In the passage on Massimo Severo Giannini, reproduce word for word the portion that begins with "Massimo Severo Giannini" and ends after "Rome La Sapienza.".

### [Extracted text]
======

Italian politician and jurist

Massimo Severo Giannini (8 March 1915 – 24 January 2000) was an Italian politician and jurist. He was Minister from 1979 to 1980. He also was a member of the Accademia dei Lincei and vice president of the Higher Council for Cultural Heritage.

==Biography==
Giannini became a professor of administrative law at the age of 24, in 1939. He taught at the universities of Sassari, Perugia, Pisa and the University of Rome La Sapienza.

During the German occupation of Rome, Giannini operated in the Matteotti Brigades, under the orders of fellow jurist Giuliano Vassalli. On 24 January 1944 he participated in the action of a group of socialist partisans who allowed the escape of Sandro Pertini and Giuseppe Saragat, together with five other socialist patriots, from the Regina Coeli prison. The action, with daring connotations, was conceived and directed by Vassalli, with the help of several partisans of the Matteotti Brigades, including Giannini, Giuseppe Gracceva, Filippo Lupis, Ugo Gala, Alfredo Monaco, and Marcella Ficca Monaco. Thus it was possible to first pass Saragat and Pertini from the German "arm" of the prison to the Italian one and therefore to produce false release orders, drawn up by Vassalli himself. The two leaders of the PSIUP were therefore released from prison along with the other socialist exponents Luigi Andreoni, Luigi Allori, Carlo Bracco, Ulisse Ducci, Torquato Lunedei.

After the War, he was Chief of Staff of the Minister for the Constituent Pietro Nenni from 12 August 1945 to 2 August 1946. From 1946 to 1948 he was head of the legislative office of the Ministry of Industry, appointed by Rodolfo Morandi. A member of the Italian Socialist Party, he moved away in 1953. He returned to the PSI a few years later, and until 1991 he was also member of the PSI National Assembly, established by Bettino Craxi in 1984.

He served as Minister of Public Administration from 1979 to 1980, in the two governments led by Francesco Cossiga.

He died on 24 January 2000 following a heart attack.

======

### [Data extract]
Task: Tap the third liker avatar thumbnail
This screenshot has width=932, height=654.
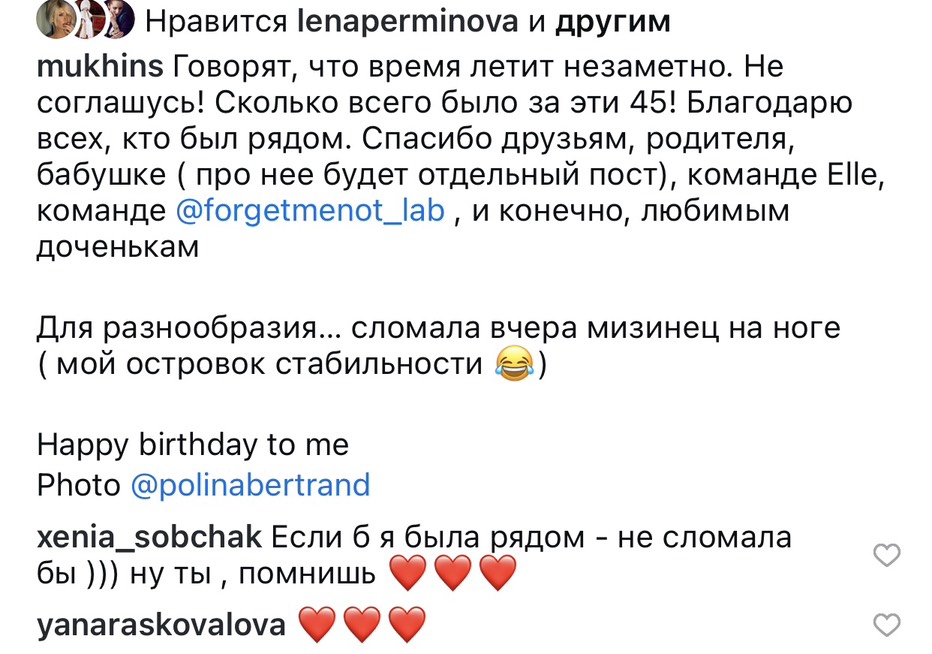Action: pos(119,20)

======

### [Answer section]
Massimo Severo Giannini (8 March 1915 – 24 January 2000) was an Italian politician and jurist. He was Minister from 1979 to 1980. He also was a member of the Accademia dei Lincei and vice president of the Higher Council for Cultural Heritage.

==Biography==
Giannini became a professor of administrative law at the age of 24, in 1939. He taught at the universities of Sassari, Perugia, Pisa and the University of Rome La Sapienza.